-- DATA follows --

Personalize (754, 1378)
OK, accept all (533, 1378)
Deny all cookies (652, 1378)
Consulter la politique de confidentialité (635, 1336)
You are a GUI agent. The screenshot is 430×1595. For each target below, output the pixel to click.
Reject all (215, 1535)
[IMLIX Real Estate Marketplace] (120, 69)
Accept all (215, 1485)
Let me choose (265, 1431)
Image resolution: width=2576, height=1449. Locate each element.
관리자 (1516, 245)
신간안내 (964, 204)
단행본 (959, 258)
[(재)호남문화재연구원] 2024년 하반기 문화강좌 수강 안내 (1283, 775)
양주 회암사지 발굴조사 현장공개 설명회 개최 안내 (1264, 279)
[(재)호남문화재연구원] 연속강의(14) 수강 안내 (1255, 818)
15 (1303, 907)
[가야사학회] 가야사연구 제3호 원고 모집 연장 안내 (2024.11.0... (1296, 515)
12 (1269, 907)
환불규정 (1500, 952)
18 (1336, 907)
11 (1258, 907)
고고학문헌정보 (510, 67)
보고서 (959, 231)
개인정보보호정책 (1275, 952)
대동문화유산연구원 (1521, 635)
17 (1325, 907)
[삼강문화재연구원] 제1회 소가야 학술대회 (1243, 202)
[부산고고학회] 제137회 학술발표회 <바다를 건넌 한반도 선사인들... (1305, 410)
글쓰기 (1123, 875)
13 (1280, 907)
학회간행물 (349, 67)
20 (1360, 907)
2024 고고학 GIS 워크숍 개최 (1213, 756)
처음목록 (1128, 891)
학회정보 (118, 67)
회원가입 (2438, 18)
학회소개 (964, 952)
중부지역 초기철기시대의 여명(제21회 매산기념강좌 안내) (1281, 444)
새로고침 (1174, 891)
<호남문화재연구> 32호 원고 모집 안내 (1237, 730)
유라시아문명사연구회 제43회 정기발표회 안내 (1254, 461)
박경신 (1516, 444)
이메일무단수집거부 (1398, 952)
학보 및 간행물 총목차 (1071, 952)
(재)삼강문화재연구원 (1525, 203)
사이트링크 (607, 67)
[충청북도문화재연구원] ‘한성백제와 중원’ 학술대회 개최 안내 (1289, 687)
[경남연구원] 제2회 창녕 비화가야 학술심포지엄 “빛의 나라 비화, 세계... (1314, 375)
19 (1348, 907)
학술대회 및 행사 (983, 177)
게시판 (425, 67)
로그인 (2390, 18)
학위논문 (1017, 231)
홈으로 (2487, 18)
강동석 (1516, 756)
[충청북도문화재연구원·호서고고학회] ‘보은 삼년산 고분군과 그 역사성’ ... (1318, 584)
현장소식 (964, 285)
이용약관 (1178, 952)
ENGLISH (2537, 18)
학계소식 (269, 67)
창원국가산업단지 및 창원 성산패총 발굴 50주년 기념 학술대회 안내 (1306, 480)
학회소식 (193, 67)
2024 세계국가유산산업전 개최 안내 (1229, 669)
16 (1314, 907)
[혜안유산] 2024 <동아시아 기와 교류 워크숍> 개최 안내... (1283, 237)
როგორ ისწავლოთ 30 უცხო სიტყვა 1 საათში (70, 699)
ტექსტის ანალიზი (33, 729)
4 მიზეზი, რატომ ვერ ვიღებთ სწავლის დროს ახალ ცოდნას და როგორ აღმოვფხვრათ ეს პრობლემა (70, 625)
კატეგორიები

-- DATA concluded --

• **WHAT YOU NEED TO DO**
Give only the number of lines in the entries above that contain the string "학술대회".

• **TASK SOLUTION**
4